### Task directions
Write out every entry once more, character for character.

-------- Exercise data

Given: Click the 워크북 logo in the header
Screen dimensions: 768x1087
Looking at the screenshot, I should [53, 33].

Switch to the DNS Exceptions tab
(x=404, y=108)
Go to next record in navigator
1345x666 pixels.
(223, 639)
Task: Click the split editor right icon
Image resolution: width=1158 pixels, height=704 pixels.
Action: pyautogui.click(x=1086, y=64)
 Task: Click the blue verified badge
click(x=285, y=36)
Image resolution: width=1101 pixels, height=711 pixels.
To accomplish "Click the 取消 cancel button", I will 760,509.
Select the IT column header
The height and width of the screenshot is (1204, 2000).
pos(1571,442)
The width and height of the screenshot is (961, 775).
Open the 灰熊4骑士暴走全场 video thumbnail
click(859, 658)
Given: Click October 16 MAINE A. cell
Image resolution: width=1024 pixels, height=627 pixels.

----------------

### Your solution
Given: Click the 워크북 logo in the header
Screen dimensions: 768x1087
Looking at the screenshot, I should [53, 33].

Switch to the DNS Exceptions tab
(x=404, y=108)
Go to next record in navigator
1345x666 pixels.
(223, 639)
Task: Click the split editor right icon
Image resolution: width=1158 pixels, height=704 pixels.
Action: pyautogui.click(x=1086, y=64)
 Task: Click the blue verified badge
click(x=285, y=36)
Image resolution: width=1101 pixels, height=711 pixels.
To accomplish "Click the 取消 cancel button", I will 760,509.
Select the IT column header
The height and width of the screenshot is (1204, 2000).
pos(1571,442)
The width and height of the screenshot is (961, 775).
Open the 灰熊4骑士暴走全场 video thumbnail
click(859, 658)
Given: Click October 16 MAINE A. cell
Image resolution: width=1024 pixels, height=627 pixels.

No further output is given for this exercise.